▸ **Instruction**: Rewrite the records below with every "computer-use agent" renamed to "desktop agent", changing nothing else.

▸ **Element and text location data**:
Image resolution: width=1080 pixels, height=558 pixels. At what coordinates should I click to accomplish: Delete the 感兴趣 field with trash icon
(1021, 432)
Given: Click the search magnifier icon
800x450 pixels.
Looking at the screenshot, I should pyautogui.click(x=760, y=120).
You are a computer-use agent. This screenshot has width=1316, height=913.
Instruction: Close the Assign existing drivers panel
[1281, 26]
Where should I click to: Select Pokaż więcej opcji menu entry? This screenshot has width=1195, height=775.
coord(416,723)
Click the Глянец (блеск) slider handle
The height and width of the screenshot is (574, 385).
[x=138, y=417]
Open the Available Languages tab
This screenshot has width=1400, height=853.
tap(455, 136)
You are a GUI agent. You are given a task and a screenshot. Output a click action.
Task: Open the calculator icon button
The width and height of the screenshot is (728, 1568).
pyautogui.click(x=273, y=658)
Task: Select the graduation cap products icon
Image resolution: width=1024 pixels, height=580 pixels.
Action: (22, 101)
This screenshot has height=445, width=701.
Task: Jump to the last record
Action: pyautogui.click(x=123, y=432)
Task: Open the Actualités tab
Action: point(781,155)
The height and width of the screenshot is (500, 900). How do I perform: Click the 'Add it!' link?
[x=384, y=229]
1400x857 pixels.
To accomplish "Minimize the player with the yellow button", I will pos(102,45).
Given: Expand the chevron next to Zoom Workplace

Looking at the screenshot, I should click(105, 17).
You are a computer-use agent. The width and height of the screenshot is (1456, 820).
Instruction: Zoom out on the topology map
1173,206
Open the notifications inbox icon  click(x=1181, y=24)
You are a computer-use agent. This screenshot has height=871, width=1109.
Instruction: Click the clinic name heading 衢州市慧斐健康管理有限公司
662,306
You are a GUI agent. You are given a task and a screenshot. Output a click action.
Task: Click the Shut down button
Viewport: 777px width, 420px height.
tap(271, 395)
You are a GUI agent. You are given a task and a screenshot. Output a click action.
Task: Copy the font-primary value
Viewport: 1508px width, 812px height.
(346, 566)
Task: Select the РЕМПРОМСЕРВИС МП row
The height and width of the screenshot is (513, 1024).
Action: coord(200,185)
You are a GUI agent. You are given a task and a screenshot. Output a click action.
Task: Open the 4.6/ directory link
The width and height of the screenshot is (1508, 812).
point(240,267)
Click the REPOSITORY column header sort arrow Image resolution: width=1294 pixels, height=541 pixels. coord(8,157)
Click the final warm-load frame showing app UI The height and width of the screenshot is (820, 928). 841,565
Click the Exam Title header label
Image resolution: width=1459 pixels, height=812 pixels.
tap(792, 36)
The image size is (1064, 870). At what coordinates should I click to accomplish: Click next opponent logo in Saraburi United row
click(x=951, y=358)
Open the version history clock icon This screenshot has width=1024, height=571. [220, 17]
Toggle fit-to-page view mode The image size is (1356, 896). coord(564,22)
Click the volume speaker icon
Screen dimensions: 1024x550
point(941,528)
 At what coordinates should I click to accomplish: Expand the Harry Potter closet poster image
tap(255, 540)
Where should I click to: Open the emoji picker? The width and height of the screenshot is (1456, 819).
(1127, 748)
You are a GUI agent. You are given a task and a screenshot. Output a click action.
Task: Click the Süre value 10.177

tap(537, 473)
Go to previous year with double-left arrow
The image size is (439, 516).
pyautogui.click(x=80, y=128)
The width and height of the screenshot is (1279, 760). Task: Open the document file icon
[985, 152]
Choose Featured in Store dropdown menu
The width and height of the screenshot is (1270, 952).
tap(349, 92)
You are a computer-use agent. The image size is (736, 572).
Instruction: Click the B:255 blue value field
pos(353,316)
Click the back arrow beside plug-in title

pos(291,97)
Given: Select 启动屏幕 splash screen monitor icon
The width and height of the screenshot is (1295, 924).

▸ **Completed task**:
Image resolution: width=1080 pixels, height=558 pixels. At what coordinates should I click to accomplish: Delete the 感兴趣 field with trash icon
(1021, 432)
Given: Click the search magnifier icon
800x450 pixels.
Looking at the screenshot, I should pyautogui.click(x=760, y=120).
You are a desktop agent. This screenshot has width=1316, height=913.
Instruction: Close the Assign existing drivers panel
[1281, 26]
Where should I click to: Select Pokaż więcej opcji menu entry? This screenshot has width=1195, height=775.
coord(416,723)
Click the Глянец (блеск) slider handle
The height and width of the screenshot is (574, 385).
[x=138, y=417]
Open the Available Languages tab
This screenshot has width=1400, height=853.
tap(455, 136)
You are a GUI agent. You are given a task and a screenshot. Output a click action.
Task: Open the calculator icon button
The width and height of the screenshot is (728, 1568).
pyautogui.click(x=273, y=658)
Task: Select the graduation cap products icon
Image resolution: width=1024 pixels, height=580 pixels.
Action: (22, 101)
This screenshot has height=445, width=701.
Task: Jump to the last record
Action: pyautogui.click(x=123, y=432)
Task: Open the Actualités tab
Action: point(781,155)
The height and width of the screenshot is (500, 900). How do I perform: Click the 'Add it!' link?
[x=384, y=229]
1400x857 pixels.
To accomplish "Minimize the player with the yellow button", I will pos(102,45).
Given: Expand the chevron next to Zoom Workplace

Looking at the screenshot, I should click(105, 17).
You are a desktop agent. The width and height of the screenshot is (1456, 820).
Instruction: Zoom out on the topology map
1173,206
Open the notifications inbox icon  click(x=1181, y=24)
You are a desktop agent. This screenshot has height=871, width=1109.
Instruction: Click the clinic name heading 衢州市慧斐健康管理有限公司
662,306
You are a GUI agent. You are given a task and a screenshot. Output a click action.
Task: Click the Shut down button
Viewport: 777px width, 420px height.
tap(271, 395)
You are a GUI agent. You are given a task and a screenshot. Output a click action.
Task: Copy the font-primary value
Viewport: 1508px width, 812px height.
(346, 566)
Task: Select the РЕМПРОМСЕРВИС МП row
The height and width of the screenshot is (513, 1024).
Action: coord(200,185)
You are a GUI agent. You are given a task and a screenshot. Output a click action.
Task: Open the 4.6/ directory link
The width and height of the screenshot is (1508, 812).
point(240,267)
Click the REPOSITORY column header sort arrow Image resolution: width=1294 pixels, height=541 pixels. coord(8,157)
Click the final warm-load frame showing app UI The height and width of the screenshot is (820, 928). 841,565
Click the Exam Title header label
Image resolution: width=1459 pixels, height=812 pixels.
tap(792, 36)
The image size is (1064, 870). At what coordinates should I click to accomplish: Click next opponent logo in Saraburi United row
click(x=951, y=358)
Open the version history clock icon This screenshot has width=1024, height=571. [220, 17]
Toggle fit-to-page view mode The image size is (1356, 896). coord(564,22)
Click the volume speaker icon
Screen dimensions: 1024x550
point(941,528)
 At what coordinates should I click to accomplish: Expand the Harry Potter closet poster image
tap(255, 540)
Where should I click to: Open the emoji picker? The width and height of the screenshot is (1456, 819).
(1127, 748)
You are a GUI agent. You are given a task and a screenshot. Output a click action.
Task: Click the Süre value 10.177

tap(537, 473)
Go to previous year with double-left arrow
The image size is (439, 516).
pyautogui.click(x=80, y=128)
The width and height of the screenshot is (1279, 760). Task: Open the document file icon
[985, 152]
Choose Featured in Store dropdown menu
The width and height of the screenshot is (1270, 952).
tap(349, 92)
You are a desktop agent. The image size is (736, 572).
Instruction: Click the B:255 blue value field
pos(353,316)
Click the back arrow beside plug-in title

pos(291,97)
Given: Select 启动屏幕 splash screen monitor icon
The width and height of the screenshot is (1295, 924).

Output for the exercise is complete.